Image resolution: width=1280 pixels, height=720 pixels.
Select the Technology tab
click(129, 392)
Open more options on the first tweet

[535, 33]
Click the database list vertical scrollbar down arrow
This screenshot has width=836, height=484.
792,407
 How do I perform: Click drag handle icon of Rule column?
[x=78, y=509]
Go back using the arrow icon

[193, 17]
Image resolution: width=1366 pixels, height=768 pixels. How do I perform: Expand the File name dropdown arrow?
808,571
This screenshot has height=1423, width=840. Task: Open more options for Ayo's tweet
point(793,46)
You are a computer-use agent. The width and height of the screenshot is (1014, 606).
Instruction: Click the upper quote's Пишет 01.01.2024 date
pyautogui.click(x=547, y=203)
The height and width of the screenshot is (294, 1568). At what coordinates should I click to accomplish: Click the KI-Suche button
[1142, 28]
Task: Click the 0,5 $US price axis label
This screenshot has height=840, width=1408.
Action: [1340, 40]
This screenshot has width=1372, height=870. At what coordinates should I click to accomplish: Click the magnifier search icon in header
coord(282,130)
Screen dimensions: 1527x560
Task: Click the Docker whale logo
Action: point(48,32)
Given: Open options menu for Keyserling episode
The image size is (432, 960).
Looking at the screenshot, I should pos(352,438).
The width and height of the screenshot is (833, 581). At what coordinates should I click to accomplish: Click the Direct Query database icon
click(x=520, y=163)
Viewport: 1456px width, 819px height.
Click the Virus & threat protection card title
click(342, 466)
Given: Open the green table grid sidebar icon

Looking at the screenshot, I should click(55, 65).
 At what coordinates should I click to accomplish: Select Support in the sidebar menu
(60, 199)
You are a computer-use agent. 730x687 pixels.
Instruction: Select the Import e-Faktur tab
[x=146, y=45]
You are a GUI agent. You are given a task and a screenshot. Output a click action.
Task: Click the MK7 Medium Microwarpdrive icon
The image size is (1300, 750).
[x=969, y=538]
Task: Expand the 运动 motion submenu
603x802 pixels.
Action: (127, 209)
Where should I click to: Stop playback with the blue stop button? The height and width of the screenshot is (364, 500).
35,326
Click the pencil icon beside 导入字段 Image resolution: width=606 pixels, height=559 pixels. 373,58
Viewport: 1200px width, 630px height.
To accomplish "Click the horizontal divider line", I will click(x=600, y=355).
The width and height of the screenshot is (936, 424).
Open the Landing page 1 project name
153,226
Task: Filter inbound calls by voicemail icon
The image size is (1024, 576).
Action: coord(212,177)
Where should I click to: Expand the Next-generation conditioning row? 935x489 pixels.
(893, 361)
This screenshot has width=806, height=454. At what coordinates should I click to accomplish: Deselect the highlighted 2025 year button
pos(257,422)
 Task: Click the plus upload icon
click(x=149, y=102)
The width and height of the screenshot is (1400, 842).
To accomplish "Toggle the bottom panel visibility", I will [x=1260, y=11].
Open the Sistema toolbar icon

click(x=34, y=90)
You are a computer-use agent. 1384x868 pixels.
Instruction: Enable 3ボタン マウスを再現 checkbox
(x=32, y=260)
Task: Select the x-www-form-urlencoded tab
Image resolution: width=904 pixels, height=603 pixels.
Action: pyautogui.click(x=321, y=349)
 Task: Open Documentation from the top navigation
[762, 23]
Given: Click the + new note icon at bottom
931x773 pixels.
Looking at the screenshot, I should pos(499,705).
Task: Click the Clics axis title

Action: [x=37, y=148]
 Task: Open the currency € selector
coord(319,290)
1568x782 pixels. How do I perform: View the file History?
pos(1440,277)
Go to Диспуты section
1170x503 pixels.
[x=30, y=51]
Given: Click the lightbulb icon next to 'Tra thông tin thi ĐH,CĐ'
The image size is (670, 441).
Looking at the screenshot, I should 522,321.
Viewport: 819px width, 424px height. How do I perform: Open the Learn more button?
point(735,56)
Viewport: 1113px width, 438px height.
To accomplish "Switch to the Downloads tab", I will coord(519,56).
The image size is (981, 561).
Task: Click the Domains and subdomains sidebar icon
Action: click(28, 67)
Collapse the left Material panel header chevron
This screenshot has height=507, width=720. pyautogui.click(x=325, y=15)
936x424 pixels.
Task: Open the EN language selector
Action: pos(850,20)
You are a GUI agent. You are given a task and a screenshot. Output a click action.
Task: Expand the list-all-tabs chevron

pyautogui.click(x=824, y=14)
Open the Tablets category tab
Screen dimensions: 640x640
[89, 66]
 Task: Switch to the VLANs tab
────────
Return all the lines shown above, word for word.

Exercise answer
Image resolution: width=1280 pixels, height=720 pixels.
Select the Technology tab
click(129, 392)
Open more options on the first tweet

[535, 33]
Click the database list vertical scrollbar down arrow
This screenshot has width=836, height=484.
792,407
 How do I perform: Click drag handle icon of Rule column?
[x=78, y=509]
Go back using the arrow icon

[193, 17]
Image resolution: width=1366 pixels, height=768 pixels. How do I perform: Expand the File name dropdown arrow?
808,571
This screenshot has height=1423, width=840. Task: Open more options for Ayo's tweet
point(793,46)
You are a computer-use agent. The width and height of the screenshot is (1014, 606).
Instruction: Click the upper quote's Пишет 01.01.2024 date
pyautogui.click(x=547, y=203)
The height and width of the screenshot is (294, 1568). At what coordinates should I click to accomplish: Click the KI-Suche button
[1142, 28]
Task: Click the 0,5 $US price axis label
This screenshot has height=840, width=1408.
Action: [1340, 40]
This screenshot has width=1372, height=870. At what coordinates should I click to accomplish: Click the magnifier search icon in header
coord(282,130)
Screen dimensions: 1527x560
Task: Click the Docker whale logo
Action: point(48,32)
Given: Open options menu for Keyserling episode
The image size is (432, 960).
Looking at the screenshot, I should pos(352,438).
The width and height of the screenshot is (833, 581). At what coordinates should I click to accomplish: Click the Direct Query database icon
click(x=520, y=163)
Viewport: 1456px width, 819px height.
Click the Virus & threat protection card title
click(342, 466)
Given: Open the green table grid sidebar icon

Looking at the screenshot, I should click(55, 65).
 At what coordinates should I click to accomplish: Select Support in the sidebar menu
(60, 199)
You are a computer-use agent. 730x687 pixels.
Instruction: Select the Import e-Faktur tab
[x=146, y=45]
You are a GUI agent. You are given a task and a screenshot. Output a click action.
Task: Click the MK7 Medium Microwarpdrive icon
The image size is (1300, 750).
[x=969, y=538]
Task: Expand the 运动 motion submenu
603x802 pixels.
Action: (127, 209)
Where should I click to: Stop playback with the blue stop button? The height and width of the screenshot is (364, 500).
35,326
Click the pencil icon beside 导入字段 Image resolution: width=606 pixels, height=559 pixels. 373,58
Viewport: 1200px width, 630px height.
To accomplish "Click the horizontal divider line", I will click(x=600, y=355).
The width and height of the screenshot is (936, 424).
Open the Landing page 1 project name
153,226
Task: Filter inbound calls by voicemail icon
The image size is (1024, 576).
Action: coord(212,177)
Where should I click to: Expand the Next-generation conditioning row? 935x489 pixels.
(893, 361)
This screenshot has width=806, height=454. At what coordinates should I click to accomplish: Deselect the highlighted 2025 year button
pos(257,422)
 Task: Click the plus upload icon
click(x=149, y=102)
The width and height of the screenshot is (1400, 842).
To accomplish "Toggle the bottom panel visibility", I will [x=1260, y=11].
Open the Sistema toolbar icon

click(x=34, y=90)
You are a computer-use agent. 1384x868 pixels.
Instruction: Enable 3ボタン マウスを再現 checkbox
(x=32, y=260)
Task: Select the x-www-form-urlencoded tab
Image resolution: width=904 pixels, height=603 pixels.
Action: pyautogui.click(x=321, y=349)
 Task: Open Documentation from the top navigation
[762, 23]
Given: Click the + new note icon at bottom
931x773 pixels.
Looking at the screenshot, I should pos(499,705).
Task: Click the Clics axis title

Action: [x=37, y=148]
 Task: Open the currency € selector
coord(319,290)
1568x782 pixels. How do I perform: View the file History?
pos(1440,277)
Go to Диспуты section
1170x503 pixels.
[x=30, y=51]
Given: Click the lightbulb icon next to 'Tra thông tin thi ĐH,CĐ'
The image size is (670, 441).
Looking at the screenshot, I should 522,321.
Viewport: 819px width, 424px height. How do I perform: Open the Learn more button?
point(735,56)
Viewport: 1113px width, 438px height.
To accomplish "Switch to the Downloads tab", I will coord(519,56).
The image size is (981, 561).
Task: Click the Domains and subdomains sidebar icon
Action: click(28, 67)
Collapse the left Material panel header chevron
This screenshot has height=507, width=720. pyautogui.click(x=325, y=15)
936x424 pixels.
Task: Open the EN language selector
Action: pos(850,20)
You are a GUI agent. You are given a task and a screenshot. Output a click action.
Task: Expand the list-all-tabs chevron

pyautogui.click(x=824, y=14)
Open the Tablets category tab
Screen dimensions: 640x640
[89, 66]
 Task: Switch to the VLANs tab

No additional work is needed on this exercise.